Capability 6: Learning and improving through continuous insights and analytics
A Liquid Skills Workforce improves through use.
Examples
Analysing delivery outcomes to generate insight into which skills and profiles perform best in different environments
Using structured feedback data to understand collaboration patterns and team dynamics
Applying analytics to assess culture alignment based on communication styles, ways of working and engagement signals rather than subjective opinion alone
Insights strengthen conversations and decisions. Humans remain accountable.
Capability 7: Anticipating future skills demand using Agentic AI and predictive insights
The most advanced capability in the model is foresight.
Examples
Using Agentic AI to continuously analyse demand signals across programmes and generate predictive insights
Running scenario models to understand how changes in strategy, technology or regulation affect future skills demand
Highlighting emerging capability gaps early, enabling organisations to prepare rather than react
Insights enable preparation. Leadership retains control over strategy, ethics and accountability.
A human centred vision powered by insight and delivered incrementally
The future of on demand tech skills is not about automation for its own sake.
It is about turning data into insight, insight into action, and action into outcomes, while preserving trust, transparency and human responsibility at every point.

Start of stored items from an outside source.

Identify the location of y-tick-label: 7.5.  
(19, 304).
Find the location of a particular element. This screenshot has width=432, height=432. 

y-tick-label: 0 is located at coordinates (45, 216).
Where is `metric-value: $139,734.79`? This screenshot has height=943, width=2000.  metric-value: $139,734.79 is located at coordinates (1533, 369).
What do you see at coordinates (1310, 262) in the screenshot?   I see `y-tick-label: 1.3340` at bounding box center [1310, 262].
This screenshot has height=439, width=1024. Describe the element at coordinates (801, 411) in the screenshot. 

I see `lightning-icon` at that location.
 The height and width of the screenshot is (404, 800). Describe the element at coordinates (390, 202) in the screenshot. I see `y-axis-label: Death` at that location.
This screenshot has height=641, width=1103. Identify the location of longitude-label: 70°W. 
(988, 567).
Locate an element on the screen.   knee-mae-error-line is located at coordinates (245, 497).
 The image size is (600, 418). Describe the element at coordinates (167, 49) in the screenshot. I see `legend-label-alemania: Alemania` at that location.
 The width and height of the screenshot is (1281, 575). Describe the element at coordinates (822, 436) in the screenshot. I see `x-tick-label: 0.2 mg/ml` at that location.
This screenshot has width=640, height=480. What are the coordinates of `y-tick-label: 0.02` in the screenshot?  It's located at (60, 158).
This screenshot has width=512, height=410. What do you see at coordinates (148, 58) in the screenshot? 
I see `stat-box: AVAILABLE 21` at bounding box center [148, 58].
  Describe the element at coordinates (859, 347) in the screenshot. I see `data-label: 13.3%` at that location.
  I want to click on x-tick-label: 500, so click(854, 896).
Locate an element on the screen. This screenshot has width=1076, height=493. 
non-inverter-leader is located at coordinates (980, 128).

At Brightbox, we are building towards this Liquid Workforce Operating Model step by step. Each capability is designed to deliver clearer insight, better decisions and stronger outcomes as organisations navigate constant change. Because the organisations that succeed in a world shaped by data, insights, analytics and AI will not be those that automate the most.
They will be the ones that use insight to empower people, access the right skills at the right time, and turn constant change into sustained advantage.